U.S. Pat. No. 4,262,209 describes an engine and generator which are housed within a thermally-insulated enclosure to capture radiated heat, and also to attenuate the sound level of operation.
U.S. Pat. No. 4,495,901 describes a system in which intake air for the engine is circulated through the enclosure for preheating, which tends to capture some of the radiated heat. However, preheating the air results in a less dense fuel charge to the engine and undesirably reduces the rated horsepower of the engine and therefore may lower the electrical output.
Thermal storage heat systems are used in heat pumps in systems such as air conditioning in order to shift the loads which are applied to the system to achieve load levelling and avoid the need to provide a pump which is designed to meet the maximum load requirements when maximum load requirements are only required for a limited period of its day-to-day operation. In the prior art U.S. Pat. No. 5,355,688, U.S. Pat. No. 5,755,104, and U.S. Pat. No. 4,554,797, and U.S. Pat. No. 4,686,959 demonstrate this technique.
When the engine is enclosed in a thermally insulated enclosure, heat is radiated until the enclosure air reaches a temperature approximating that of the engine which is then dispersed without a thermal storage unit resulting in inefficiency of operation. Moreover, frequent engine start-ups and shut-downs significantly compound the reduction of efficiency of the system. The situation is not greatly improved if a circulating air fan is used to scavenge some of the heated air for use as engine intake air, as discussed earlier, and heat exchangers are not sufficiently efficient.

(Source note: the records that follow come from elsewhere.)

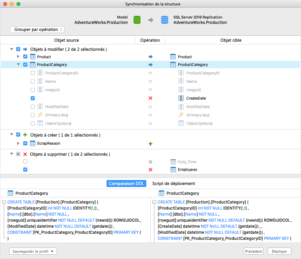Click the red delete icon for CreateDate row
The height and width of the screenshot is (259, 301).
coord(150,98)
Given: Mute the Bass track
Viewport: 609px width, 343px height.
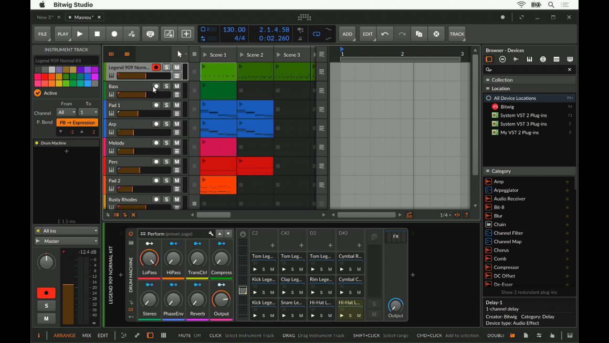Looking at the screenshot, I should (x=177, y=86).
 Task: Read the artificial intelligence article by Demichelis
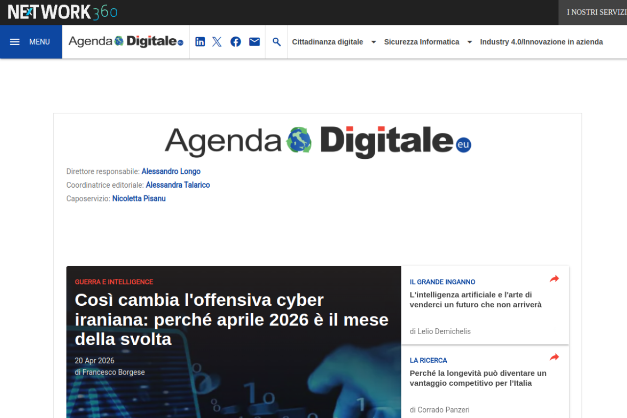click(475, 300)
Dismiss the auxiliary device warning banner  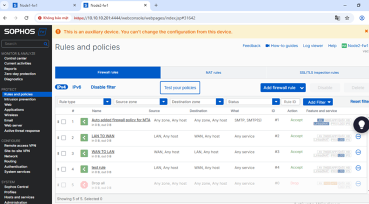(x=366, y=31)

Society's energy consumption and emissions have become great concern to governments and individuals, with many efforts being made at all levels to monitor, reduce, and control these while balancing important economic and environmental drivers. These efforts include energy financial incentives and new emission taxation and credit systems to encourage people to seek more environmentally beneficial products and behaviour. U.S. Pat. No. 7,181,320, US Patent Application US 2007/0179683 and US Patent Application US 2006/0195334 are examples of prior art that provide methods for monitoring and managing emissions. U.S. Pat. No. 6,216,956 describes an indoor environmental condition control and energy management system for onsite control and reduction of energy costs and consumption. U.S. Pat. No. 5,528,507 and US Patent Application US 2006/0155423 describe systems that include grid-level monitoring with onsite management of energy at demand sites. Additionally, prior art provides for power management at the device level with the intent to reduce energy consumption and provide control devices. U.S. Pat. No. 5,270,505 provides for a remotely controlled switch/receptacle. US Patent Application US 2008/0221737 and US Patent Application US 2007/0136453 describe networked power management devices and systems for communication and energy control to an electrical device. In addition, U.S. Pat. No. 7,373,222 and Patent Applications US 2009/0018706 and US 2008/0116745 provide systems and apparatus for network and load control systems to shut off or reconnect power to a device. These methods and systems have the overall goal of controlling when electricity is provided to electrical devices in order to reduce peak demand and/or energy costs.
Adding to the efficiency losses in providing power from remote locations over a distribution grid, where more than two thirds of the energy may be lost as waste heat, are the overbuilding and underutilization of the generation and distribution of remote electrical energy because of the time of day and season to which said energy is demanded. With electrical generation, and also the distribution of natural gas, the support infrastructures are structured to provide for the peak demand loads residential home customers place on the systems. This peak demand only occurs for short periods of time within a day, for example between 6 am-9 am and 5 pm to 10 pm. This means that current natural gas and electrical generation and distribution infrastructures experience underutilized capacity for the majority of time of use. With time-of-use and smart meters being installed in large numbers, energy is becoming most expensive when it's needed the most.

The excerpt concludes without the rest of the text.